The last of these, which translates loosely as ‘Snow falls on Chekhov’ (hence the post title) is what I am currently reading. It is an insightful and deeply personal collection of essays on great European (mostly, Russian) writers.

My acquaintance with the Russian greats is limited. I have read Tolstoy’s Anna Karenina and a few short stories by Chekhov. That’s about it, I think, which is of course a shameful thing for any serious reader to confess.  Dostoevsky, Gogol, Gorky, Turgenev, Lemontov - all completely unknown to me, and all due to a fear that Russian writers are “difficult.”

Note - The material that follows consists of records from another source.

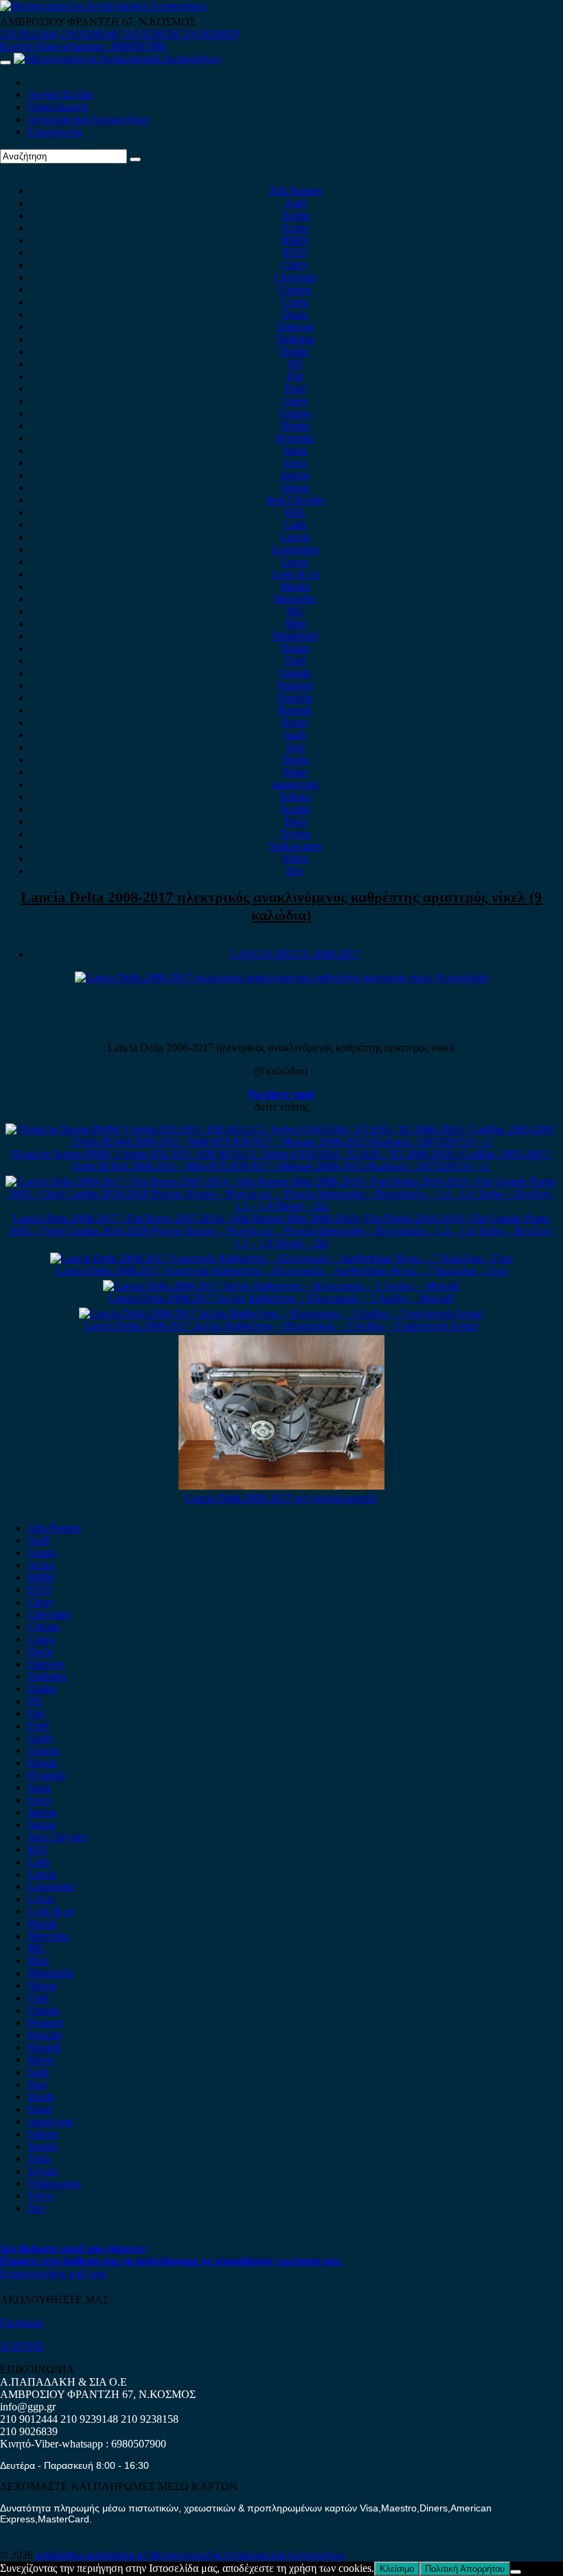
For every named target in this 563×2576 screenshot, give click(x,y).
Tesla (295, 821)
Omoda (295, 673)
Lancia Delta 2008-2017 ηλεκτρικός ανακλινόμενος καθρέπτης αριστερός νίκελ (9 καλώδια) (281, 905)
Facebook (21, 2323)
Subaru (294, 797)
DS (295, 364)
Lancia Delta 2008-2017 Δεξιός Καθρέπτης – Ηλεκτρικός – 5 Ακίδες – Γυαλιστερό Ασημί (281, 1326)
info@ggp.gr (28, 2406)
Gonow (295, 413)
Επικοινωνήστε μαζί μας (53, 2273)
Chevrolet (295, 277)
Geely (295, 401)
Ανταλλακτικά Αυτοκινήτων (88, 119)
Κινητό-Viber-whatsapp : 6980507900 (83, 46)
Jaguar (295, 487)
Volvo (295, 858)
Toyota (295, 834)
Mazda (295, 586)
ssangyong (295, 784)
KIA (295, 512)
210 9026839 (210, 34)
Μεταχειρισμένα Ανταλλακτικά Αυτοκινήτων (247, 2555)
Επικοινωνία (54, 131)
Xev (295, 871)
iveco (295, 463)
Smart (295, 772)
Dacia (295, 314)
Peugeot (294, 685)
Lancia (295, 537)
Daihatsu (295, 339)
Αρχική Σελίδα (60, 94)
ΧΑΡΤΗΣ (22, 2346)
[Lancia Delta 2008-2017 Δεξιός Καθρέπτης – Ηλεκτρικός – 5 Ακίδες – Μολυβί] (281, 1286)
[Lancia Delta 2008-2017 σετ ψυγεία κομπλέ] (281, 1486)
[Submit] (135, 159)
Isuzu (295, 450)
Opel (295, 661)
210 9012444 (29, 34)
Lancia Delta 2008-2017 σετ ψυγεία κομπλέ (281, 1498)
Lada (295, 524)
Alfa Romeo (295, 191)
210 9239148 (89, 34)
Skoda (295, 759)
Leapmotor (295, 549)
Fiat (295, 376)
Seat (295, 747)
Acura (295, 228)
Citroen (295, 289)
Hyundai (295, 438)
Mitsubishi (295, 636)
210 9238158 (151, 34)
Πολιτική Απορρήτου (465, 2569)
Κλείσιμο (397, 2569)
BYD (295, 252)
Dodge (295, 351)
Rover (295, 722)
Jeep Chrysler (295, 500)
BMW (295, 240)
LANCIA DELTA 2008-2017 (295, 954)
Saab (295, 735)
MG (295, 611)
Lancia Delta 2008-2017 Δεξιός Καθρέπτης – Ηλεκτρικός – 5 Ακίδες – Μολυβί (281, 1298)
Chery (295, 265)
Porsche (295, 698)
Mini (295, 623)
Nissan (295, 648)
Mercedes (295, 599)
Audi (295, 203)
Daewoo (295, 327)
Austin (295, 215)
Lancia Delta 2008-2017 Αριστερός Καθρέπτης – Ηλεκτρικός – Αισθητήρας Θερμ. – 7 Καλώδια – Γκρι (281, 1271)
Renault (295, 710)
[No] (515, 2572)
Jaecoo (295, 475)
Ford (295, 388)
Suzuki (295, 809)
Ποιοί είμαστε (58, 107)
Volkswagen (295, 846)
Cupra (295, 302)
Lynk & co (295, 574)
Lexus (295, 562)
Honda (295, 426)
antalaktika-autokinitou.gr (92, 2555)
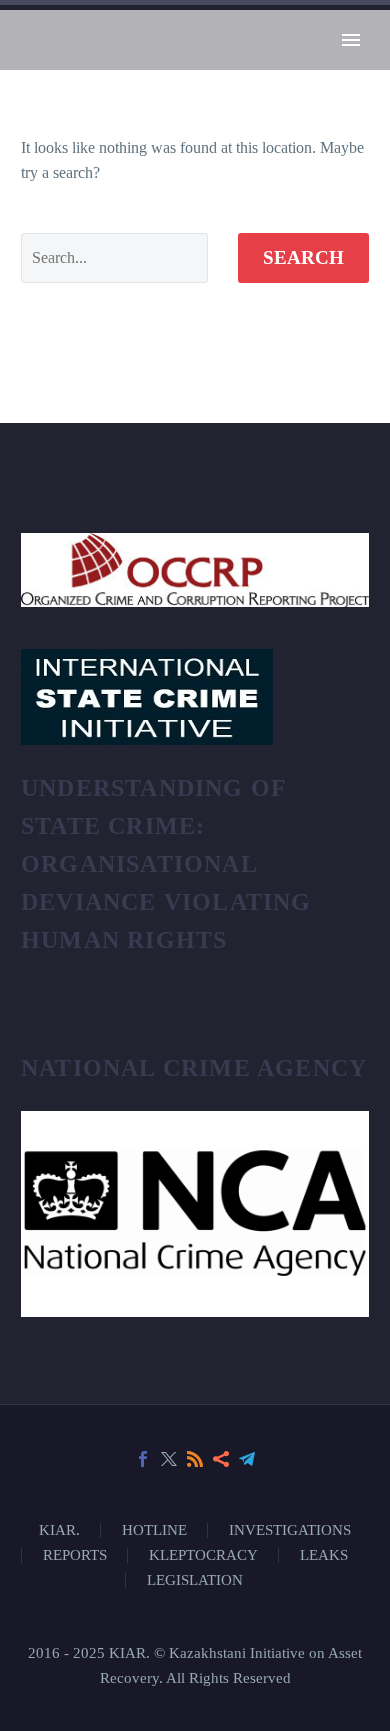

Reading Ramakrishnan’s ‘Chekhovin meedu pani peygiradu/Snow falls on Chekhov’, it is hard not to be seduced by these writers. He writes lovingly about these writers’ styles, motifs, themes and influences, but what is different is that he doesn’t hesitate to delve into their lives and talk about the connections between their lives and their work.

This can be dangerous of course, since fiction is not autobiography, but in the title essay, for e.g. he narrates an incident in Chekhov’s life when, as a young boy, he stands in the freezing cold and snow of a Russian winter, after seeing a horse standing out in the cold. It is hard not to nod when he connects this empathy for a mere horse to the humanism that pervades all of Chekhov’s writing. (In one essay alone, when Ramakrishnan discusses the relationship between Vincent Van Gogh and his brother Theo, did I get the feeling that the personal story sidetracked, in fact, hijacked his observations on the artist’s work).

I still haven’t lost the feeling that Russian writers are difficult, but I’m eager to take on the challenge now!